STATEN ISLAND, N.Y. -- You might want to think twice about answering that text next time you’re behind the wheel.
The Governors Highway Safety Association (GHSA) recently released a new report titled Using Electronic Devices While Driving: Legislation and Enforcement Implications, detailing the rising number of deaths related to distracted driving and encouraging states to enact stricter laws to prevent such actions.
Distracted driving, which often takes a back seat to alcohol- and drug-impaired driving when discussing dangerous roadway behavior, has become a major issue on U.S. roadways in recent years.
In 2019, crashes involving a distracted driver killed 3,142 Americans, nearly a 10% increase over the 2,841 people killed in such crashes in 2018, according to the report.
And those instances only account for situations in which it could be confirmed that a driver was distracted at the time of the crash, meaning the actual total is likely much higher.
“Driver distraction is likely underreported as a cause in crashes; therefore, fatalities caused by distracted driving may be much greater,” according to the report.
Researchers have found that each text you send behind the wheel significantly increases your chances of being involved in a crash.
Overall crash rates increase by 8.3% and severe crash rates increase by 6.5% for every text sent per hour of driving, according to the report.
“It takes about 5 seconds, on average, to read or send a text. In that time span, with your eyes on your device and not on the road, a vehicle traveling at 55 miles per hour will cover the length of a football field,” according to the report.
On average, drivers were found to send about 1.6 texts per hour while driving, though rates increased significantly as age decreased.
Younger drivers were found to send more texts, on average, than their older counterparts, with drivers aged 16 through 19 sending an average of 2.9 texts per hour of driving, and drivers aged 20 through 29 sending an average of 2.6 texts per hour of driving.

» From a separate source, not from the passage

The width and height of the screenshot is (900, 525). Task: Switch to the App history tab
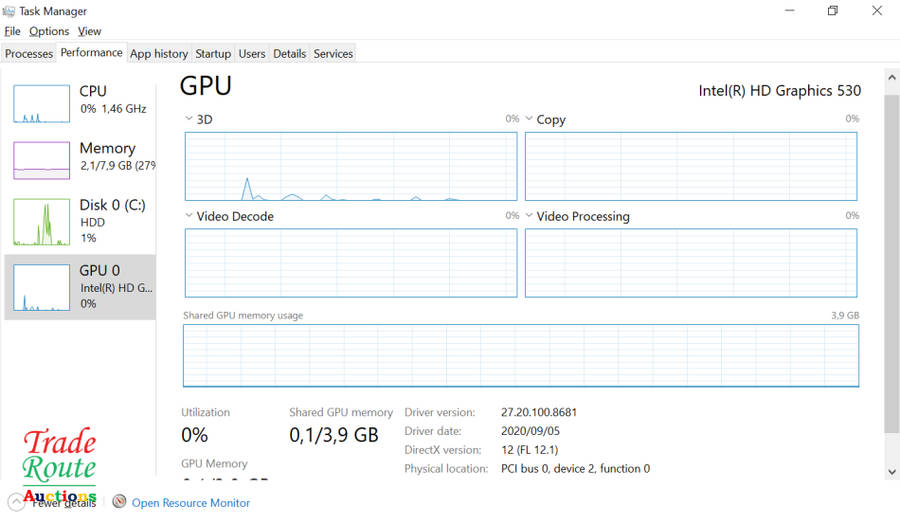click(159, 54)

While all 50 states currently have existing laws in place to prevent distracted driving, these laws vary in nature and enforcement level, with researchers now urging states to enact stricter laws and conduct additional outreach efforts to prevent the dangerous driving behavior.
“Despite the prevalence of distracted driving laws, the use of electronic devices while driving still remains an issue,” according to the report.
Through a detailed analysis of existing distracted driving laws in all 50 states, researchers found that the most effective laws and public safety campaigns shared four common elements: clear statutory language; penalties and fines similar to other traffic violations; a combination of high-visibility enforcement and targeted outreach campaigns, and coalition-building efforts.
To help states step up their respective distracted driving efforts, researchers developed various resources including model legislation for lawmakers, ideas for public safety campaigns and presentations for police officers on the need for increased enforcement.
“Overall, the materials developed for this project were designed to promote knowledge and awareness and serve as the basis for a toolkit on electronic device use legislation, education, and enforcement,” according to the report.